Resposta rápida
Não, na hipótese analisada pelo STJ. Em embargos monitórios por negativa geral apresentados por curador especial, o informativo do STJ considera indevida a improcedência por insuficiência probatória sem que o juiz, de forma cooperativa, indique os fatos a provar e especifique as provas, dando ao credor a chance de instruir a ação. Julgar sem isso viola o princípio da não surpresa.

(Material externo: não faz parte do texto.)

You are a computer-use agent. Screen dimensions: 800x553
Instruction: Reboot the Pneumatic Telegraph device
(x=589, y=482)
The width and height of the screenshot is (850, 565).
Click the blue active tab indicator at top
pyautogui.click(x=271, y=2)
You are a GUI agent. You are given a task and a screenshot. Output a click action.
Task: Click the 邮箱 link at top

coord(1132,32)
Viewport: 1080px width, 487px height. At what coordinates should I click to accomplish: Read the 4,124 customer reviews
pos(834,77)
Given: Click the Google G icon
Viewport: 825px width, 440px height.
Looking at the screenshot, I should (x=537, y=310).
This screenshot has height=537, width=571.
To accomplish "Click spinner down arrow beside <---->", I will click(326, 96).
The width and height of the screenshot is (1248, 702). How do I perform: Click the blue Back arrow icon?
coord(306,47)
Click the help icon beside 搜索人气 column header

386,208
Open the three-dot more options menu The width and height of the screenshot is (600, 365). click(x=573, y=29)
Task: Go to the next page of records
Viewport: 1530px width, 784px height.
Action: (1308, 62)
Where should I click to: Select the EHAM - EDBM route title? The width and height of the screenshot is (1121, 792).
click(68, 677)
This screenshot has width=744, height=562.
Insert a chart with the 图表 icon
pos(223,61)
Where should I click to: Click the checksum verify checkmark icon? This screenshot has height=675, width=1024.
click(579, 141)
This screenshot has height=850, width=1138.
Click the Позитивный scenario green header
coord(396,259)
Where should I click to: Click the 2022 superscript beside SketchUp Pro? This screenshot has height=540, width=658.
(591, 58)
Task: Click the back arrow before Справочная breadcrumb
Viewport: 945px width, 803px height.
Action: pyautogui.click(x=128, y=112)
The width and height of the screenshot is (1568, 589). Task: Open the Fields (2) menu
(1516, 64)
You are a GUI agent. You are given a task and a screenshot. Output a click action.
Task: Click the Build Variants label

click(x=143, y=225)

Como a monitória chega a esse ponto
A ação monitória serve ao credor que tem prova documental capaz de gerar forte probabilidade do crédito, mas sem eficácia executiva. Na fase inicial, o juiz faz apenas cognição sumária sobre a documentação; havendo dúvida sobre sua suficiência, deve permitir a emenda da inicial ou a conversão para o rito comum, em atenção à instrumentalidade das formas e à primazia do julgamento de mérito.
Quando o réu é citado por edital e não encontrado, nomeia-se curador especial, que pode se defender por negativa geral (art. 341, parágrafo único, do CPC), inclusive alegando insuficiência da documentação. A partir dos embargos, instaura-se cognição plena e exauriente.
O dever de cooperação do juiz
Nesse cenário, havendo dúvida sobre os fatos, o STJ entende que o magistrado deve adotar postura cooperativa (art. 6º do CPC): indicar os fatos a serem provados e especificar as provas a produzir, mesmo de ofício, com base no art. 370 do CPC. Extinguir a monitória por falta de provas sem antes abrir essa oportunidade ao credor é indevido.
Na prática, a sentença de improcedência que surpreende o autor com um déficit probatório nunca apontado tende a ser anulada nessa hipótese. Ainda assim, a aplicação depende do contexto de cada processo, e os tribunais examinam caso a caso se houve efetiva violação ao dever de cooperação e à não surpresa.